GIVEN DATA >>
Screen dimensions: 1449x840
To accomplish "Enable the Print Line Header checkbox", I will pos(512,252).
* * *
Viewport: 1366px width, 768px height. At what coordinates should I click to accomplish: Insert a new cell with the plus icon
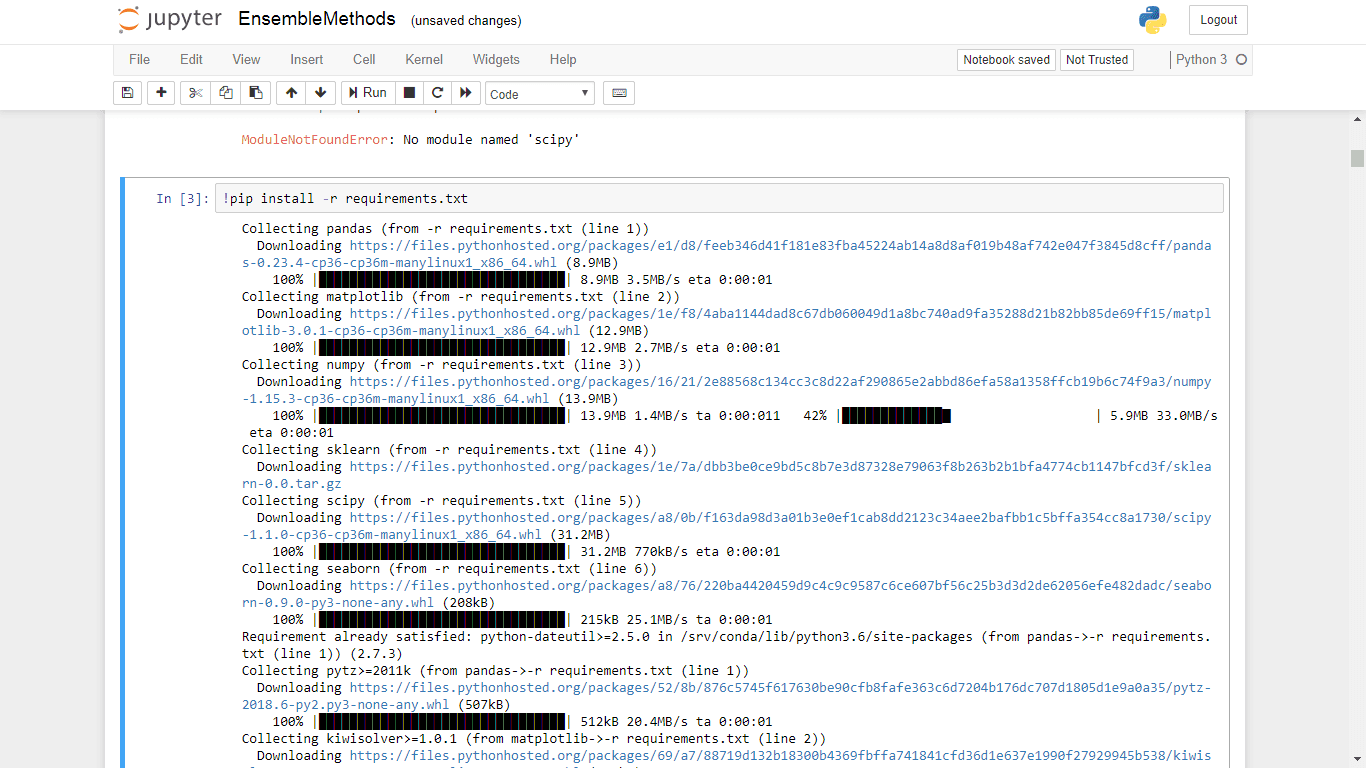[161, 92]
* * *
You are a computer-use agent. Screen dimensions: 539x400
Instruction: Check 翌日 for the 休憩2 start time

WHAT YOU SHOULD DO >>
Copy each line of the data that includes the word "dimensions".

YOUR SOLUTION >>
Screen dimensions: 1449x840
You are a computer-use agent. Screen dimensions: 539x400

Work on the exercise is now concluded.